Monday, Aug. 21, 1989
Out Of Sight, Out of Mind
With this bill's substantial funding, we will begin, here and now, to eliminate the ongoing losses of the insolvent firms . . . I'm proud to sign this monster." So said President Bush last week as he stamped into law his long-awaited and much debated savings-and-loan bailout bill. The legislation, / which will rescue ailing thrifts at a cost estimated at $300 billion over the next 30 years, promises to transform the S & L business into a far smaller -- and potentially stronger -- industry. The law will also impose a sweeping reorganization on the Government's thrift regulators: the Federal Home Loan Bank Board, now independent, will become a Treasury Department agency called the Office of Thrift Supervision.
While the bailout has bold ambitions, its financing is based on a dismaying kind of budgetary sleight of hand that hides the real cost from taxpayers. Of the $50 billion that the Government will spend on the bailout in this fiscal year, $30 billion will be borrowed through bond sales and will be considered "off budget." It will not be counted as Government spending and will not exacerbate this year's federal deficit.
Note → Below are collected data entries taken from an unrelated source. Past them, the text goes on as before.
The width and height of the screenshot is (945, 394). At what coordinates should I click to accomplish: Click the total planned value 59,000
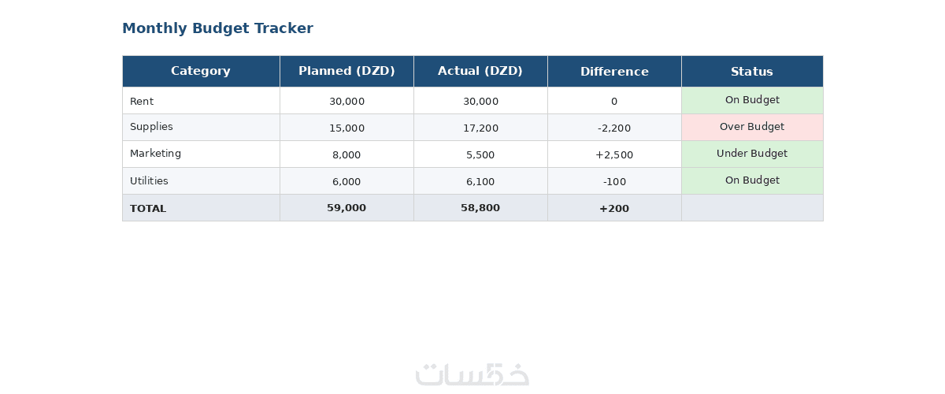347,208
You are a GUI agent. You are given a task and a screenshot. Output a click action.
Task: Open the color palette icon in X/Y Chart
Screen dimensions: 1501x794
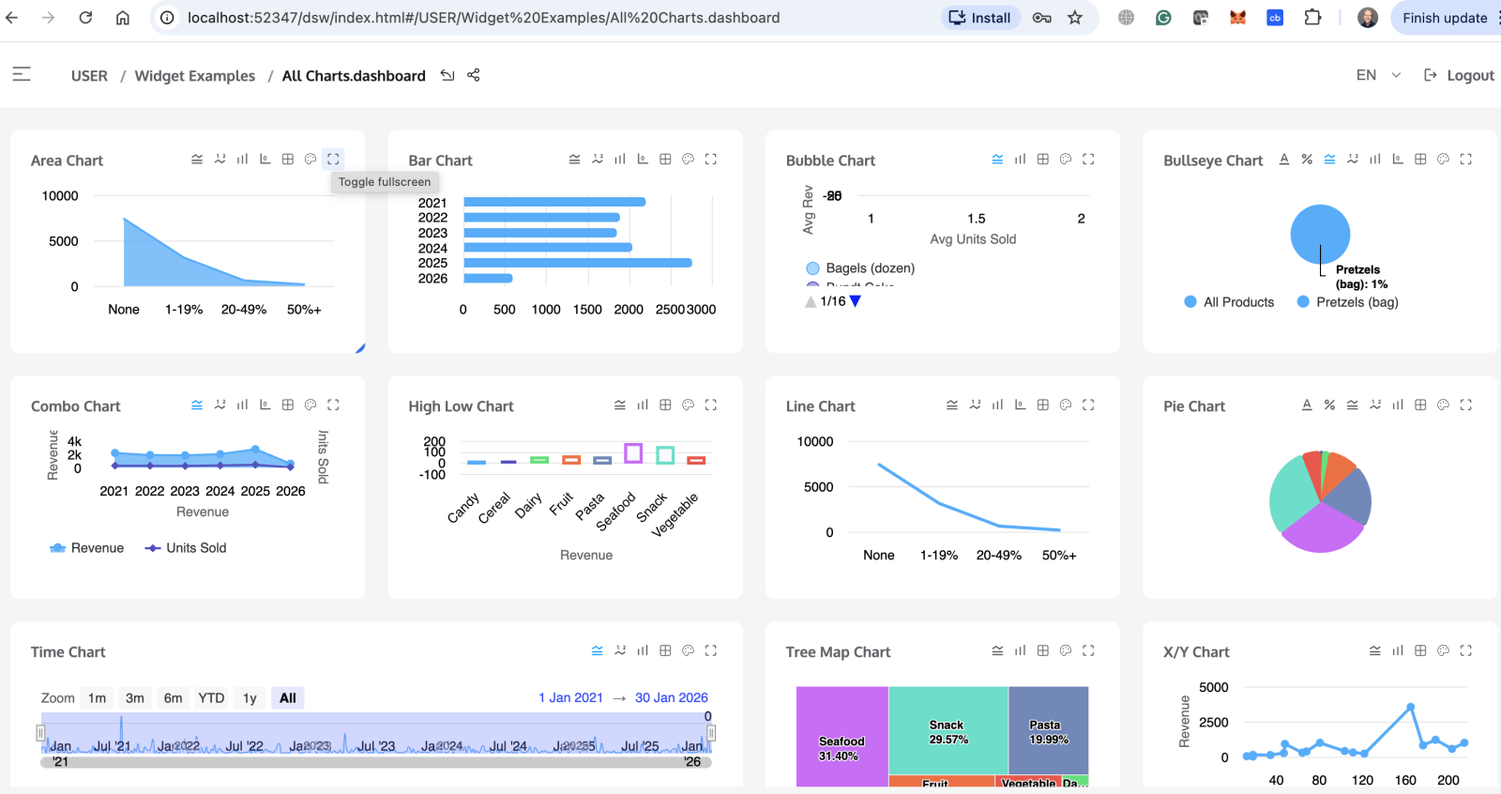[x=1443, y=650]
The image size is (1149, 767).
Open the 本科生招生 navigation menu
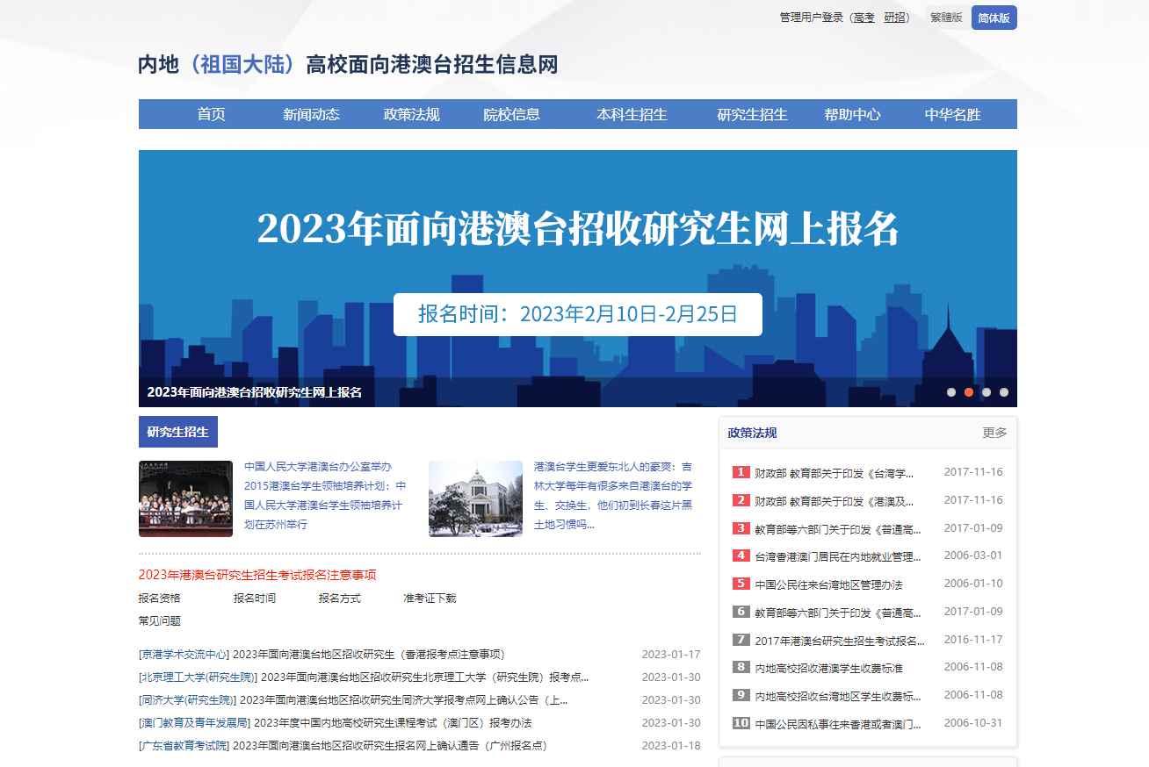[x=632, y=114]
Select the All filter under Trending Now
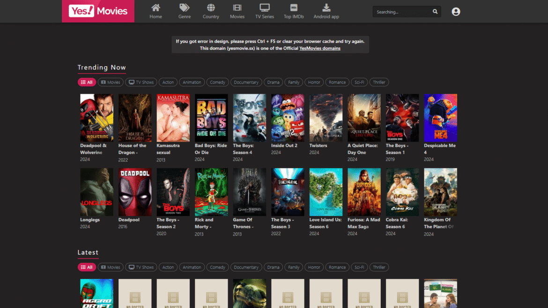The width and height of the screenshot is (548, 308). click(87, 82)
The remaining $20 billion will be in the budget, but slipped in through a loophole in the Gramm-Rudman-Hollings law, so that the spending will not push the fiscal '89 deficit over the statutory limits and trigger automatic budget cuts. As a result, the '89 deficit will grow to about $168 billion, $30 billion over the target.
Congressional Democrats wanted to put the full $50 billion in the budget, but Republicans balked, accusing the Democrats of attempting to embarrass the Administration by overstating the bailout's immediate price tag. Putting $30 billion off budget, however, will increase the eventual cost of this year's bailout expenditures by an estimated $3 billion over the next three decades. That is because the off-budget money will have to be borrowed by the Resolution Funding Corporation, the Government agency responsible for restructuring the thrift industry, which will have to pay investors higher interest rates than the Treasury pays for on-budget borrowing. As a result, the S & L rescue's first installment is a case of bail now, pay later.